Local Community Needs Clause Samples

Local Community Needs. Where a Member’s treating Physician believes that a Member requires certain medical services and the Department of Health has determined that such services are not available from another source locally other than from a UPMC Provider that is an Out-of-Network Provider under this Agreement, the Member may receive Covered Services from such UPMC Provider. Covered Services shall be available at the Standard Value level of benefits.

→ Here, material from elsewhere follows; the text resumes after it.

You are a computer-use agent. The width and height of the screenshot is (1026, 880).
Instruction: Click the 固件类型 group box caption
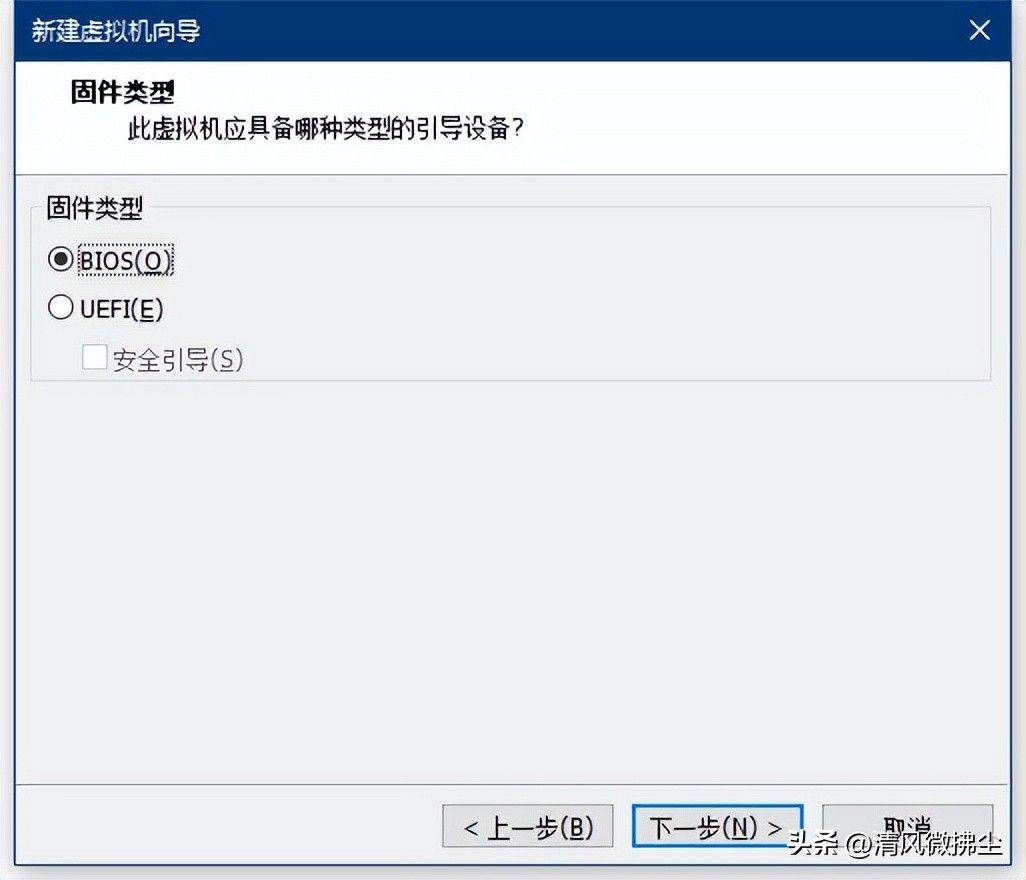95,209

Local Community Needs. Highmark members will continue to have ongoing access to unique UPMC providers and services where the patient’s treating physician believes the patient needs such services and the Department of Health (DOH) determines that they are not available from another source, and the member is out-of-network. UPMC will not balance bill the member and Highmark and UPMC will negotiate a payment that is not greater than out-of-network rates established by the Consent Decree. Highmark members will have ongoing access to UPMC services, providers facilities and physicians for cancer treatment, as if in-network, if a patient’s treating physician makes the determination that a patient who is diagnosed with cancer should be treated by a UPMC oncologist and the patient agrees. UPMC and Highmark shall negotiate an agreement for treatment of illnesses which result from cancer treatment. That may include mental health, endocrinology, orthopedics and cardiology. This includes all UPMC joint ventures, physician services provided at or on behalf of independent hospitals (whether related to oncology or not), including services provided through Hillman and at Magee. Services shall be considered in-network and UPMC shall not balance bill consumers until this agreement is resolved. (Note: Last Friday, UPMC released a statement that UPMC ▇▇▇▇▇▇▇ Cancer Center is not in-network. We will contact you when this is resolved).